Searching for lots of similar strings (filenames) in sqlite3 database

Tue Jul 1 11:15:47 EDT 2014

On 2014-07-01, Chris Angelico wrote:

> On Tue, Jul 1, 2014 at 9:26 PM, Adam Funk <a24061 at ducksburg.com> wrote:
>>         cursor.execute('SELECT filename FROM files WHERE filename IS ?', (filename,))
>
> Shouldn't this be an equality check rather than IS, which normally I'd
> expect to be "IS NULL" or "IS NOT NULL"?

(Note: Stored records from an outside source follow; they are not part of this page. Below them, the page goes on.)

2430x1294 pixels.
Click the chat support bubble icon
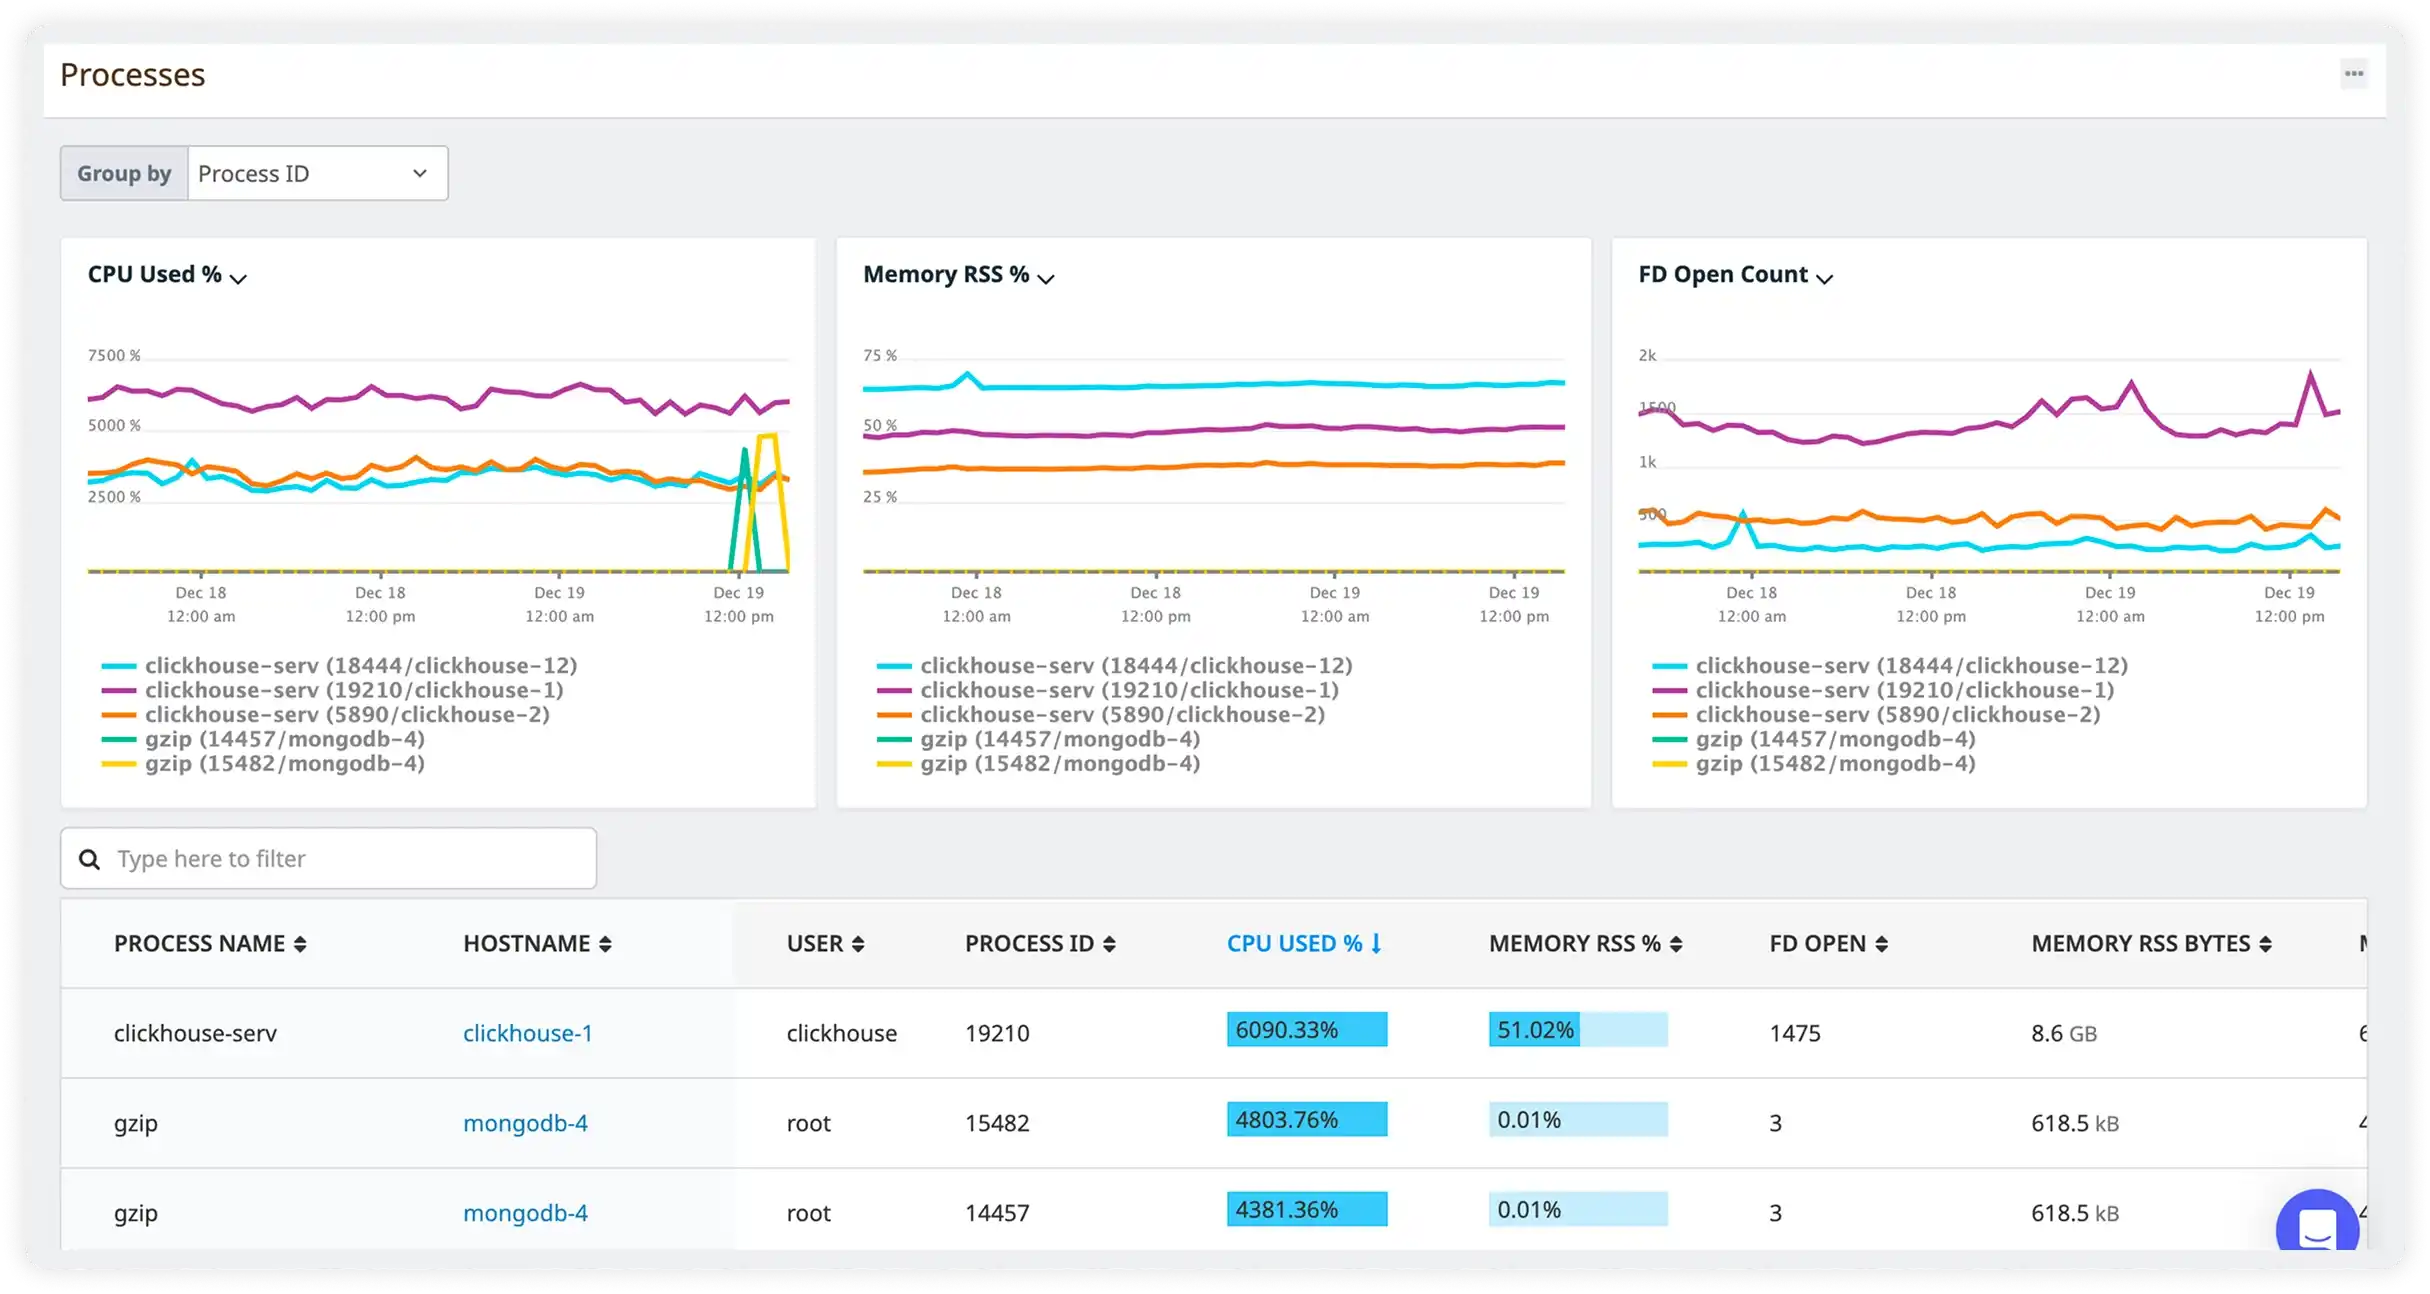pyautogui.click(x=2316, y=1228)
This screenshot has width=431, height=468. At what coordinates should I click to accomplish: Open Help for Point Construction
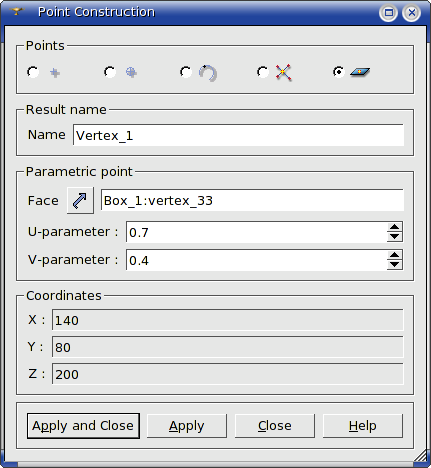[363, 426]
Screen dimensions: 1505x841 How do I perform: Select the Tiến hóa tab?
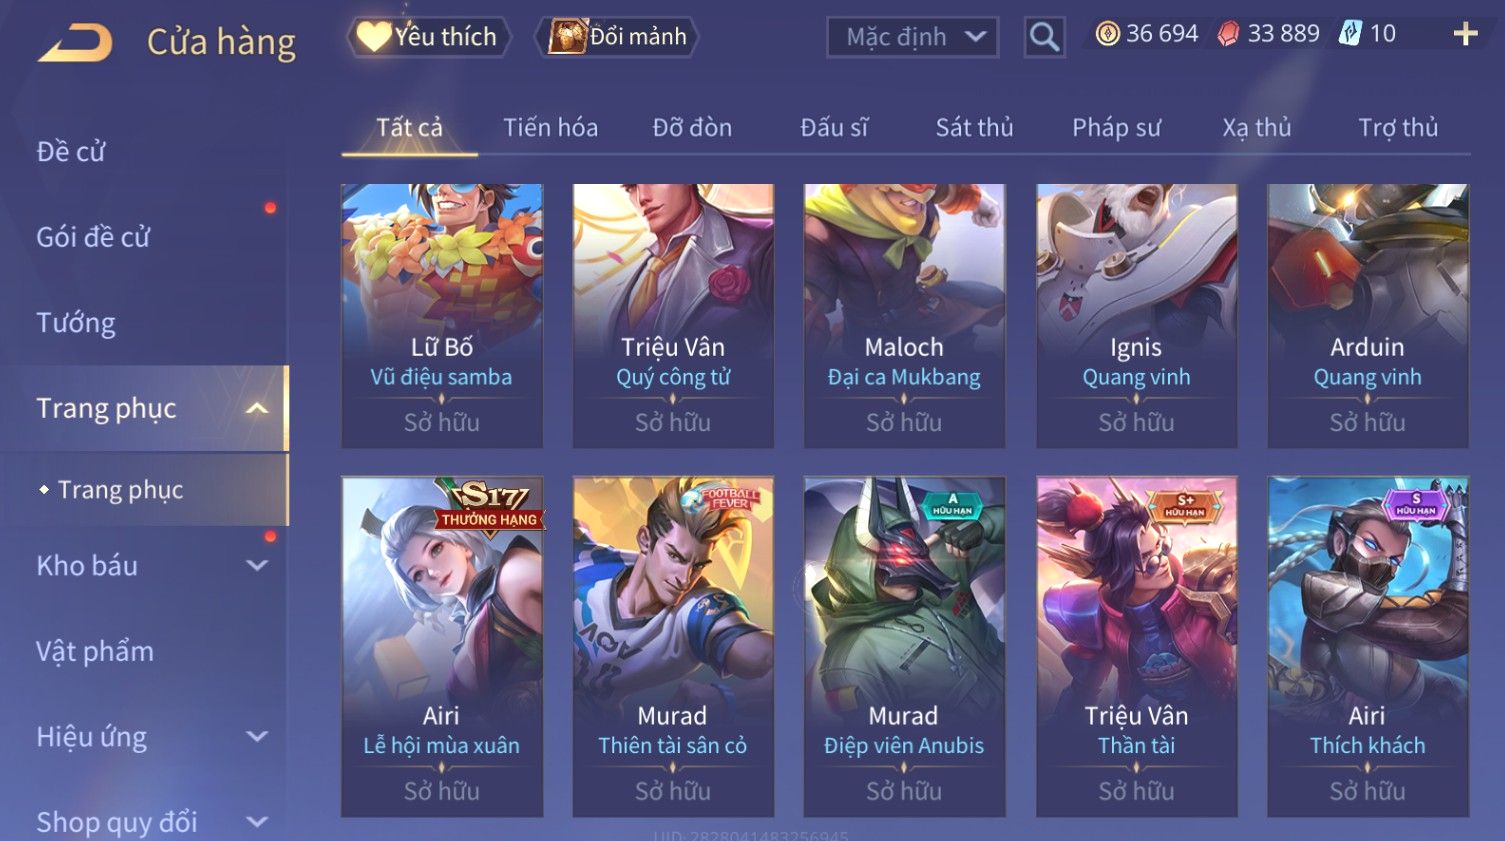click(x=550, y=128)
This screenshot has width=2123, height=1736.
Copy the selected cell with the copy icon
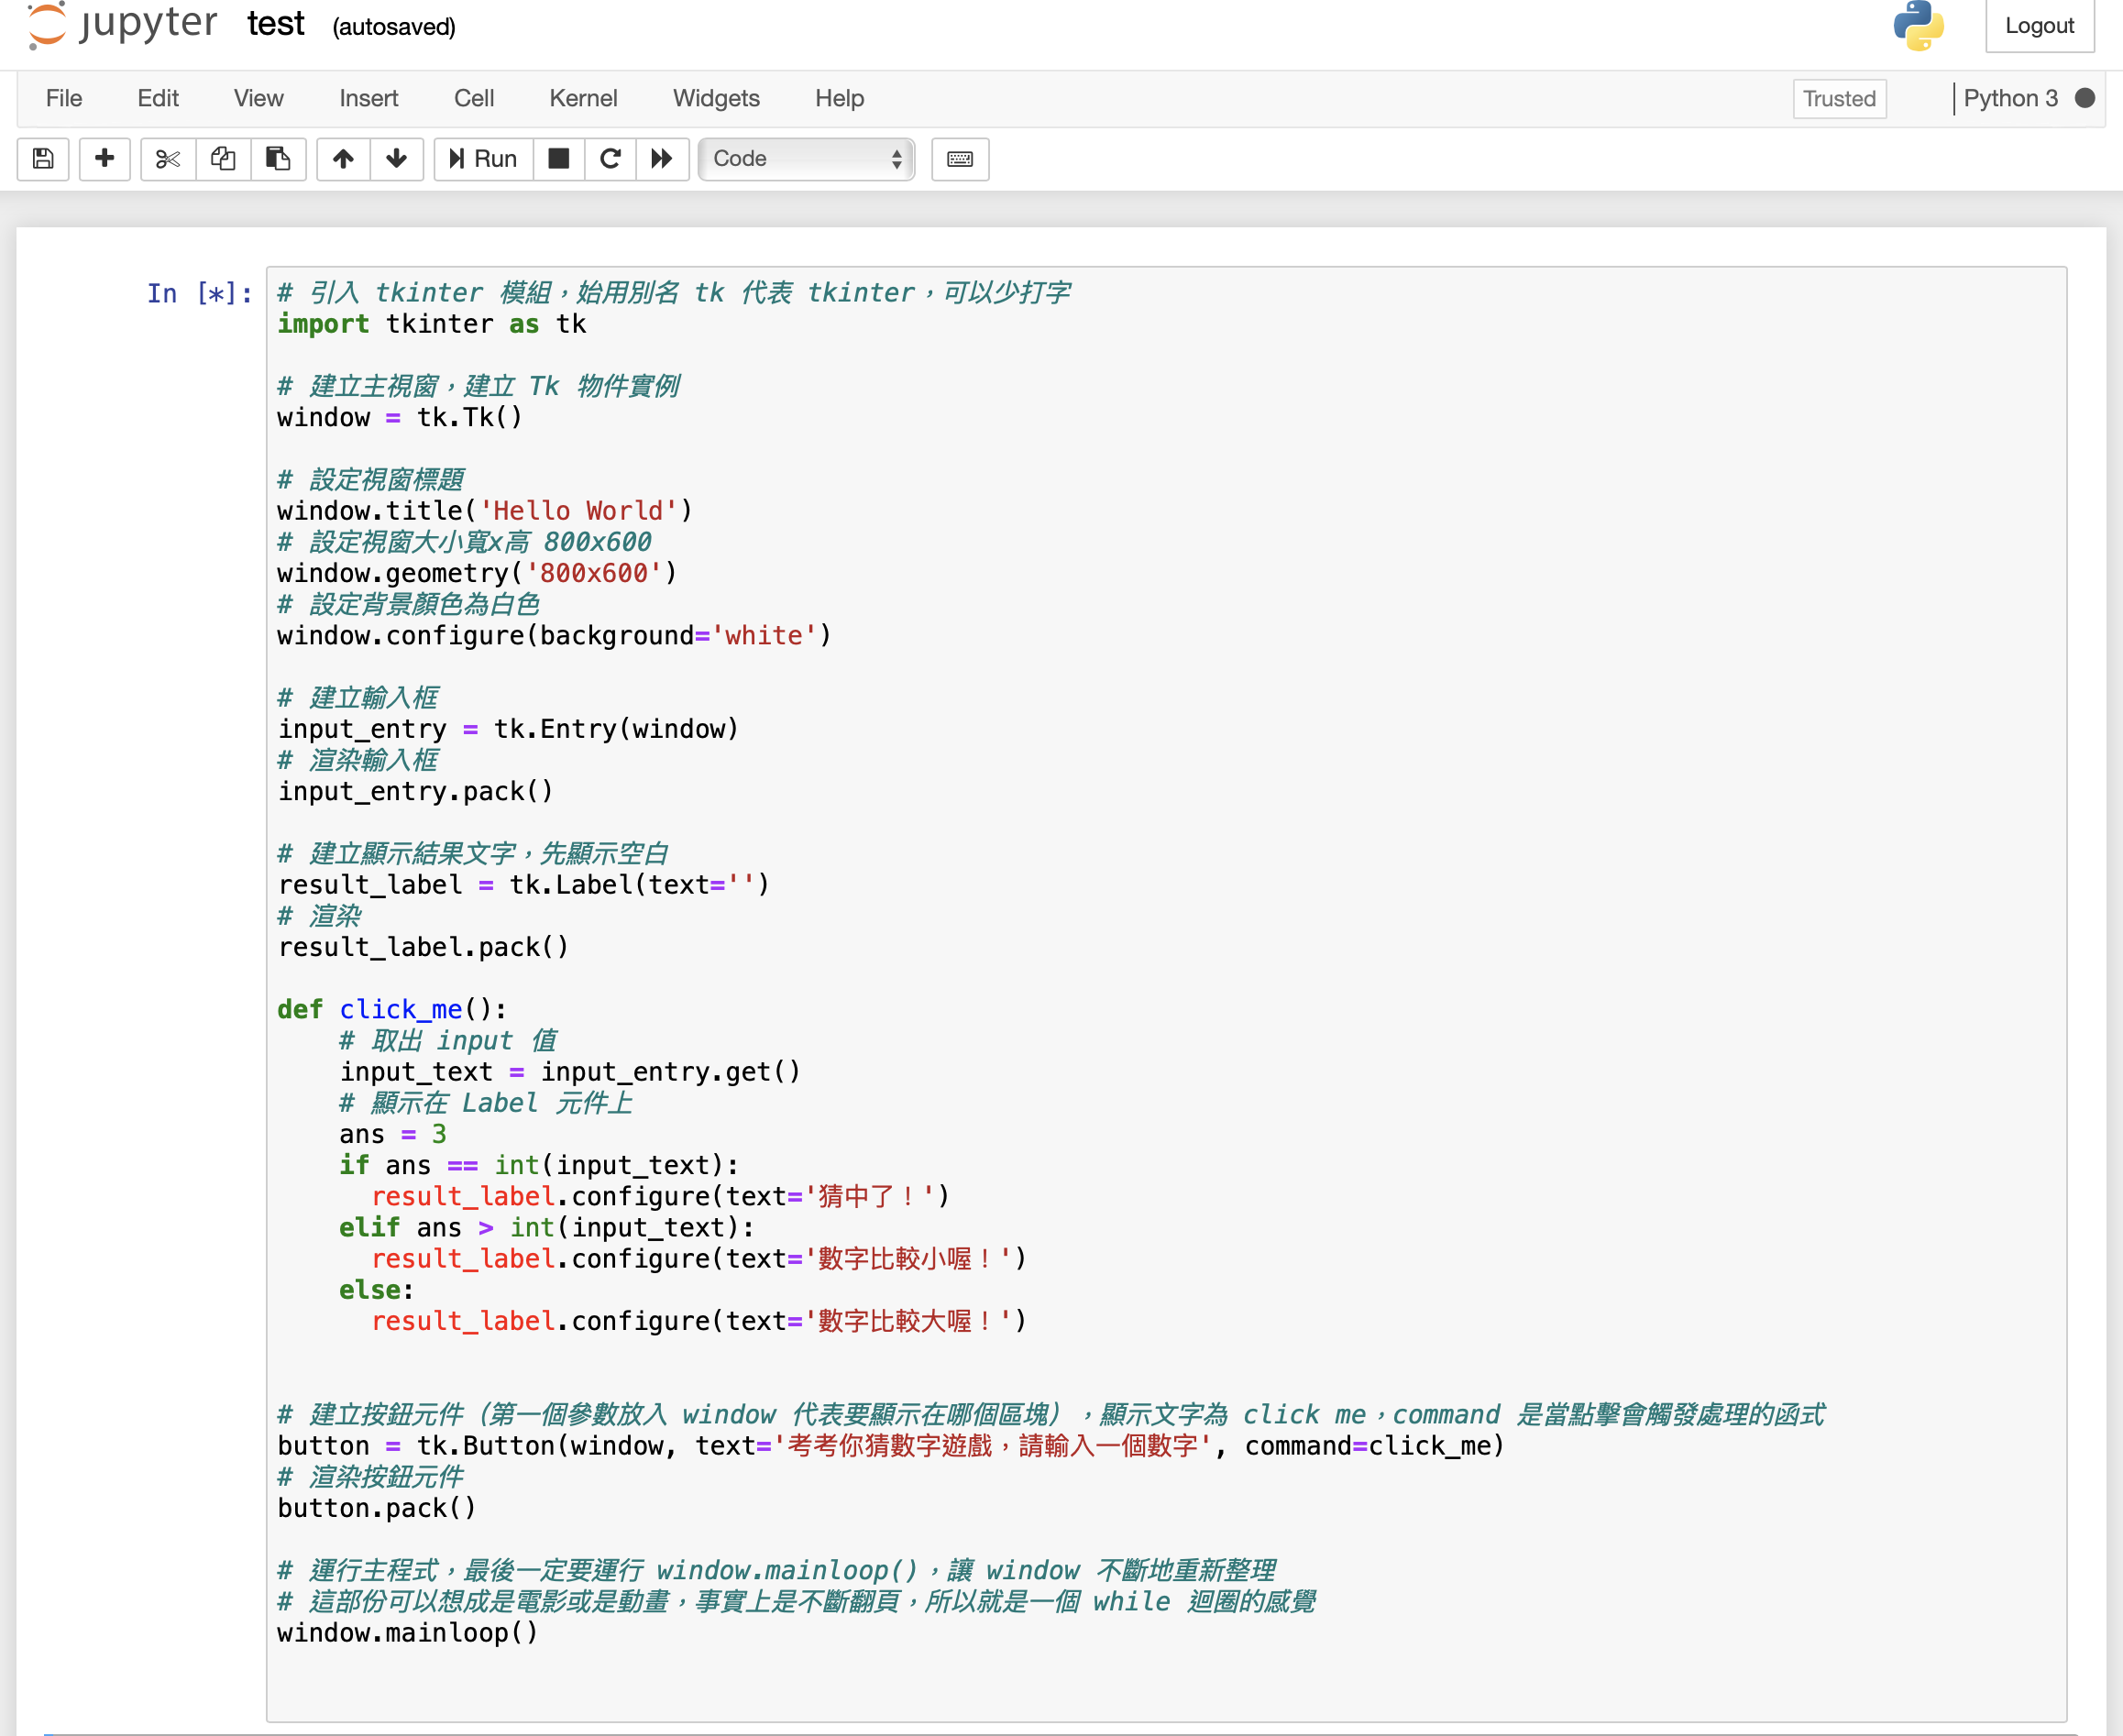click(222, 159)

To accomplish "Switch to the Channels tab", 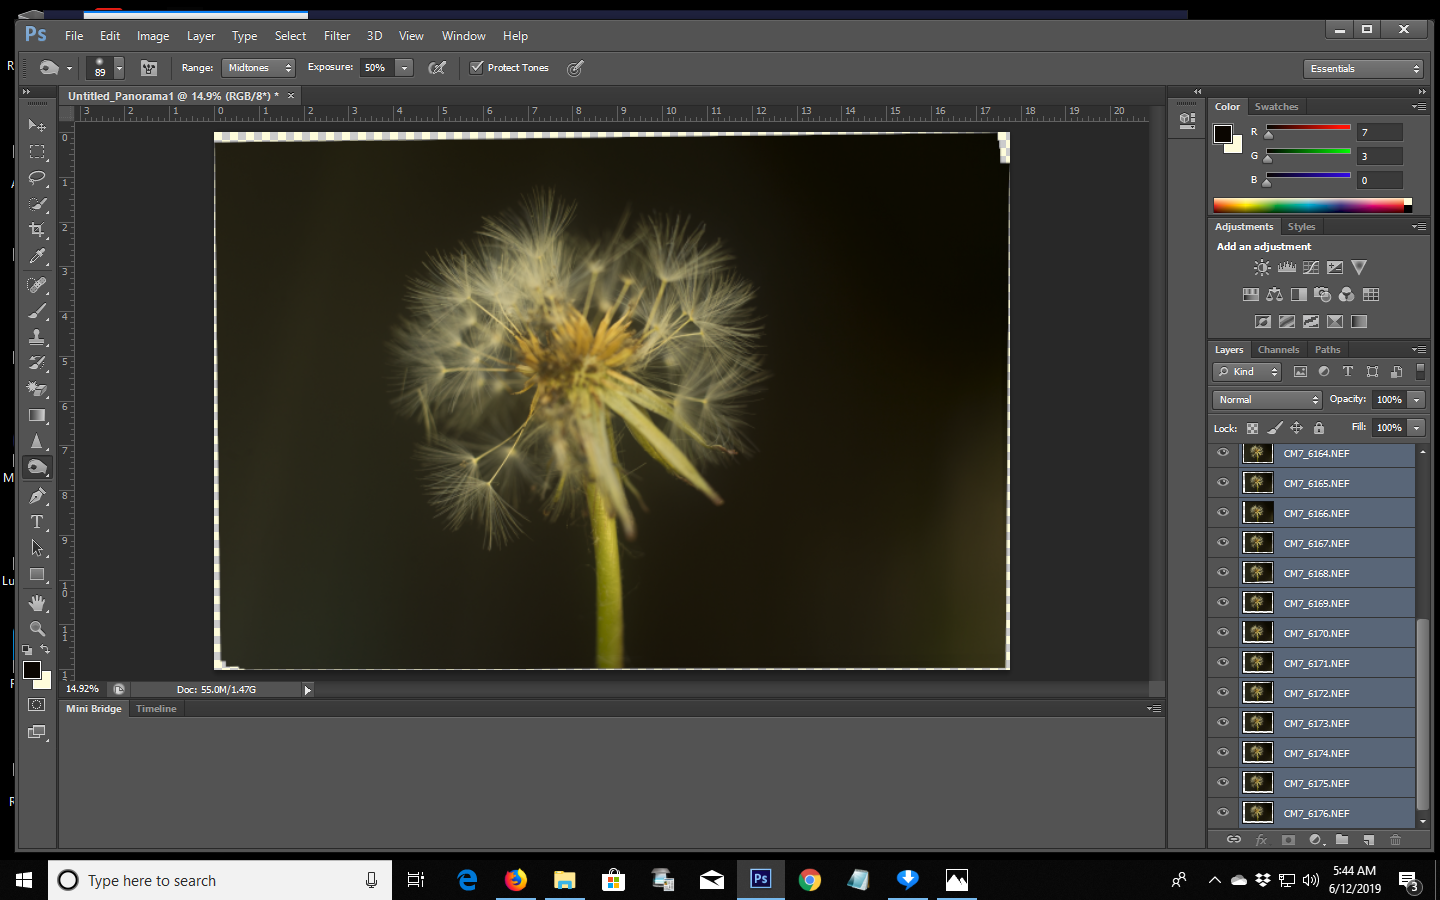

Oh, it probably should be in "heavy" SQL.  In SQLite, '==', '=', &
'IS' are interchangeable.

http://www.tutorialspoint.com/sqlite/sqlite_operators.htm

Looking at that page again, I see that 'GLOB' is a case-sensitive
version of 'LIKE'.  I can't help but wonder if that makes it faster.
;-)

> As to your actual question: Your two database lookups are doing
> distinctly different things, so there's no surprise that they perform
> very differently. B asks the database "Do you have this? Do you have
> this?" for every file you have, and C asks the database "What do you
> have?", and then comparing that against the list of files. By the way
> - the A+C technique could be done quite tidily as a set difference:
>
> # assume you have listing1 and cursor set up
> # as per your above code
>     listing = {os.path.join(directory, x) for x in listing1}
>     cursor.execute(...) # as per above
>     known_files = {row[0] for row in cursor} # cursors are iterable
>     needed_files = listing - known_files
>     cursor.executemany('INSERT INTO files VALUES (?, ?)', ((filename,
> 0) for filename in needed_files))

Oh, even better:

    add_files = listing - known_files
    delete_files = known_files - listing

and then I can remove files that have disappeared off the spool from
the table.  Thanks very much!

> Anyway. The significant thing is the performance of the database on
> two different workloads: either "give me everything that matches this
> pattern" (where the pattern ends with a percent sign), or "do you have
> this? do you have this? do you have this?". Generally, database
> indexing is fairly efficient at handling prefix searches, so the first
> query will basically amount to an index search, which is a lot faster
> than the repeated separate searching; it takes advantage of the fact
> that all the strings you're looking at will have the same prefix.
>
> There is one critical consideration, though. What happens if the
> directory name contains an underscore or percent sign? Or can you
> absolutely guarantee that they won't? You may need to escape them, and
> I'm not sure how SQLite handles that. (Possibly \_ will match literal
> _, and \\ will match literal \, or something like that.)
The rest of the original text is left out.